Transactions and Concurrency: Managing Data Consistency

Transactions are fundamental to database systems. They ensure that your data remains consistent even when multiple users or processes are accessing it simultaneously. PostgreSQL provides robust transaction support with ACID properties and multiple isolation levels.

What Are Transactions?

A transaction is a logical unit of work that contains one or more SQL statements.
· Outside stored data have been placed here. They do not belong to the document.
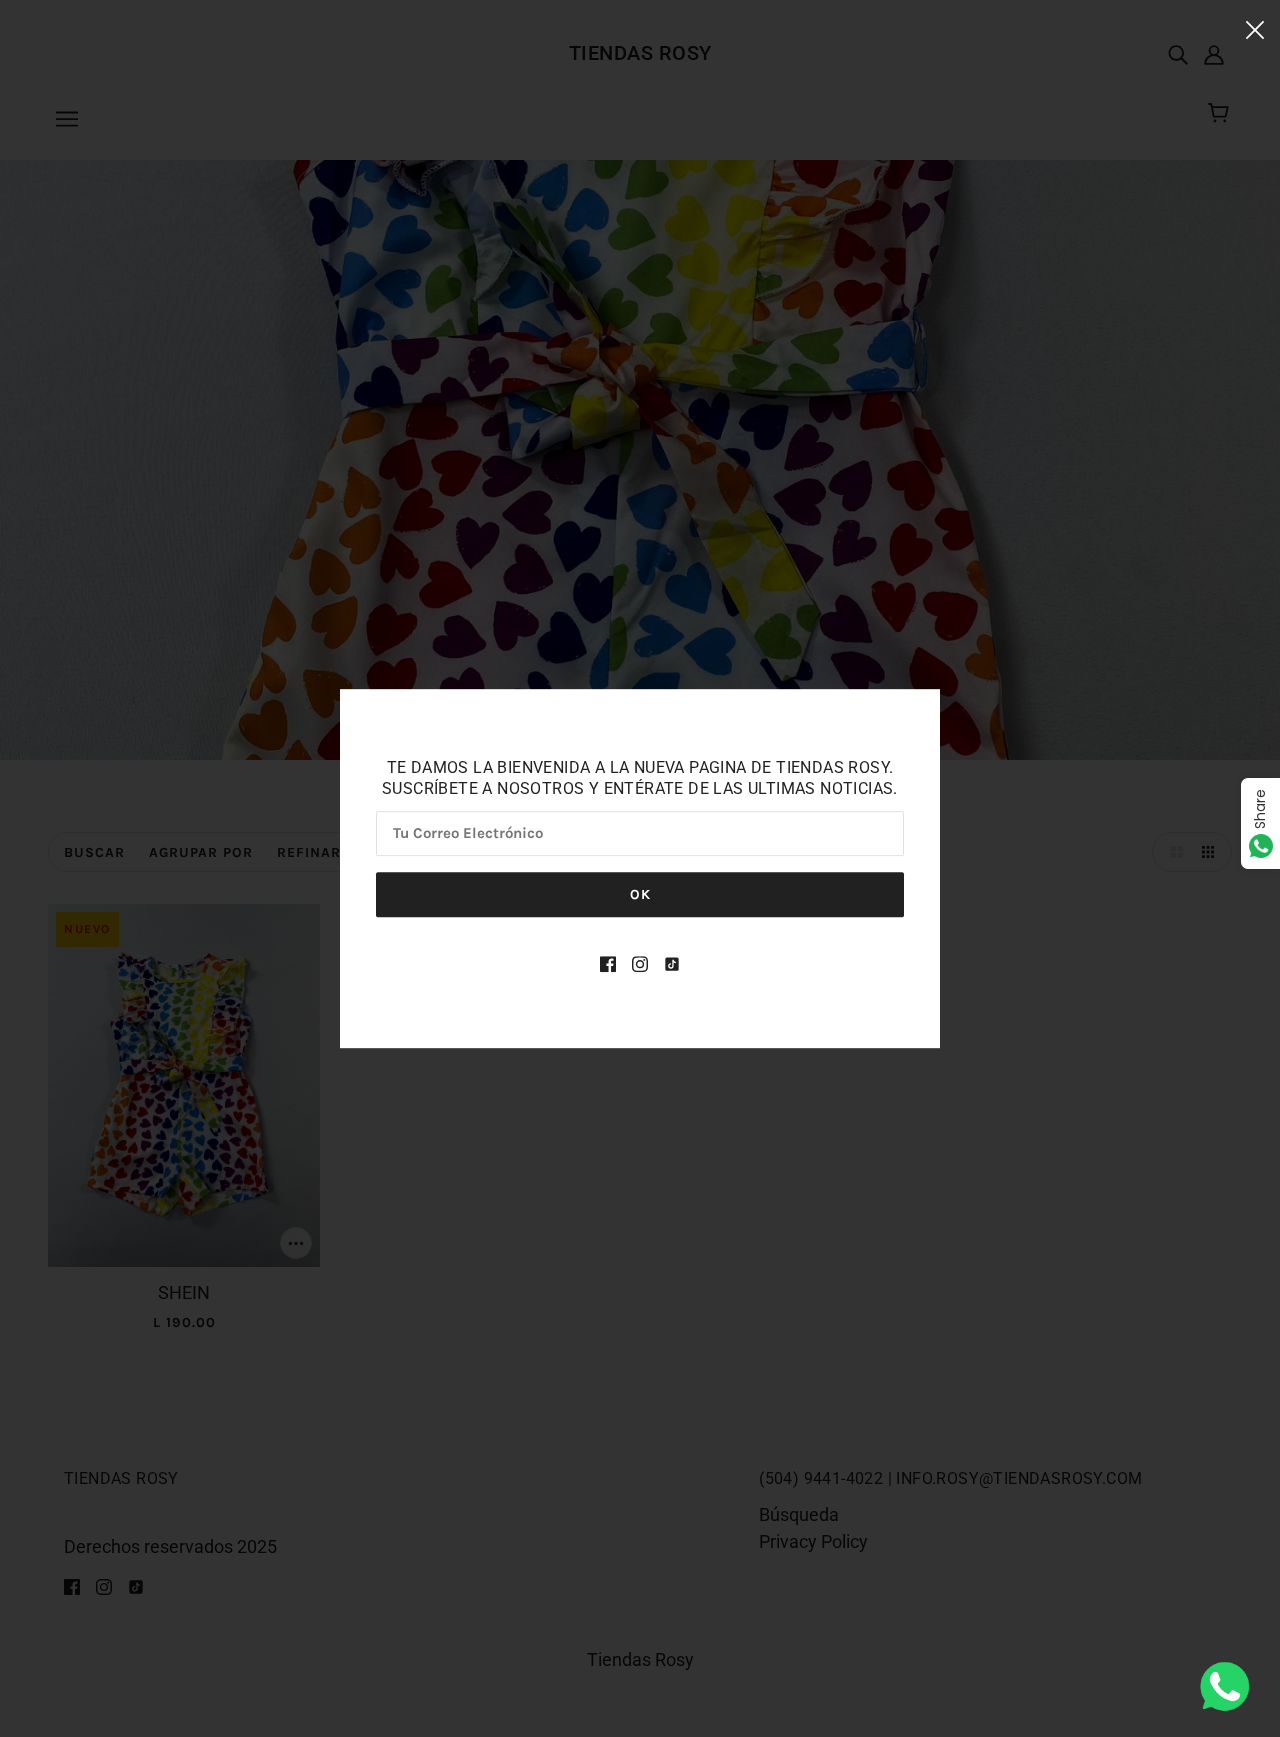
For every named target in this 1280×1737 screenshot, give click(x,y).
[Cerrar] (1255, 28)
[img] (608, 962)
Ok (640, 894)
It either completes entirely (COMMIT) or is completely undone (ROLLBACK), ensuring data consistency.

ACID Properties

PostgreSQL transactions follow the ACID properties:

Atomicity

All operations in a transaction succeed or fail together.

-- Example: Transfer money between accounts
BEGIN;
  UPDATE accounts SET balance = balance - 100 WHERE id = 1;
  UPDATE accounts SET balance = balance + 100 WHERE id = 2;
  -- If either UPDATE fails, both are rolled back
COMMIT;

Consistency

The database moves from one valid state to another.

-- Example: Maintaining referential integrity
BEGIN;
  INSERT INTO orders (user_id, amount) VALUES (999, 100.00);
  -- This will fail if user_id 999 doesn't exist in users table
  -- The entire transaction is rolled back
COMMIT;

Isolation

Concurrent transactions don't interfere with each other.

-- Transaction A
BEGIN;
SELECT balance FROM accounts WHERE id = 1; -- Reads 1000

-- Transaction B (concurrent)
BEGIN;
UPDATE accounts SET balance = balance - 200 WHERE id = 1;
COMMIT;

-- Transaction A continues with its own view of the data
UPDATE accounts SET balance = balance - 100 WHERE id = 1;
COMMIT;

Durability

Committed transactions persist even after system failures.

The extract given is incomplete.